## Problem description
In the records below, find each line with "This" and copy it.

Collected data
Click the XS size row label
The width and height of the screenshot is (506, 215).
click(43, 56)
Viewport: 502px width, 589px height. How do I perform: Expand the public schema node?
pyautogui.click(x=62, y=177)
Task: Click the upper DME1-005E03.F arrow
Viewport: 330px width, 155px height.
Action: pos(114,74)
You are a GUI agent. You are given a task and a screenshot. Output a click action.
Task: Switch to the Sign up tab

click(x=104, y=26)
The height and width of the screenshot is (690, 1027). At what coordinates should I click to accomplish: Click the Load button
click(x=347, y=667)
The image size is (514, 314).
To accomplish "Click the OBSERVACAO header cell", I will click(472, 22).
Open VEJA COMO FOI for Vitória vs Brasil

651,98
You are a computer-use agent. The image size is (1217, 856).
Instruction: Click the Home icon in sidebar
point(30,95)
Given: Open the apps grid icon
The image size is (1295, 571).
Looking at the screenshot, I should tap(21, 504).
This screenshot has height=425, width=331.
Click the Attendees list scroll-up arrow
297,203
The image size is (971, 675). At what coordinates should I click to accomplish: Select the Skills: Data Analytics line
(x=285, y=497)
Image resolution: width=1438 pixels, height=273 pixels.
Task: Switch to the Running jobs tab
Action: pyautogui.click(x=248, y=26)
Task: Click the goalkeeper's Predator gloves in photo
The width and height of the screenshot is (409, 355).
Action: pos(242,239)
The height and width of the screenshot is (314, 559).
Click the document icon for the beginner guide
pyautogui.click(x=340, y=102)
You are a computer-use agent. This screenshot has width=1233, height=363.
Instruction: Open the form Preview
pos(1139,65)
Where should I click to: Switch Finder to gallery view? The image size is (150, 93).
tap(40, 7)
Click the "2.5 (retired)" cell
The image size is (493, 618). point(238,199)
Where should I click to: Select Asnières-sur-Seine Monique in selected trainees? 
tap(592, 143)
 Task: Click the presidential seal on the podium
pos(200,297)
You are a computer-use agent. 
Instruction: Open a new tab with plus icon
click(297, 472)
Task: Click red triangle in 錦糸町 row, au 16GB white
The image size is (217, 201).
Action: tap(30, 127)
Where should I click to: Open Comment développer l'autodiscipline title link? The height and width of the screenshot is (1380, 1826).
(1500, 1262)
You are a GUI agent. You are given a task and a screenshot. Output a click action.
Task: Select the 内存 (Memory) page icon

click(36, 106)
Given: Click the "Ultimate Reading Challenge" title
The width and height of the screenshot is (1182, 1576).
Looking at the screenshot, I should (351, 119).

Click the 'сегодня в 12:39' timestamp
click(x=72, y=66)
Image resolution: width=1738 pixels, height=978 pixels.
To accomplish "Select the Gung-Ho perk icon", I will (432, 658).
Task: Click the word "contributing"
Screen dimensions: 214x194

## Exercise result
This screenshot has height=425, width=331.
You are a computer-use agent. This screenshot has width=1233, height=363.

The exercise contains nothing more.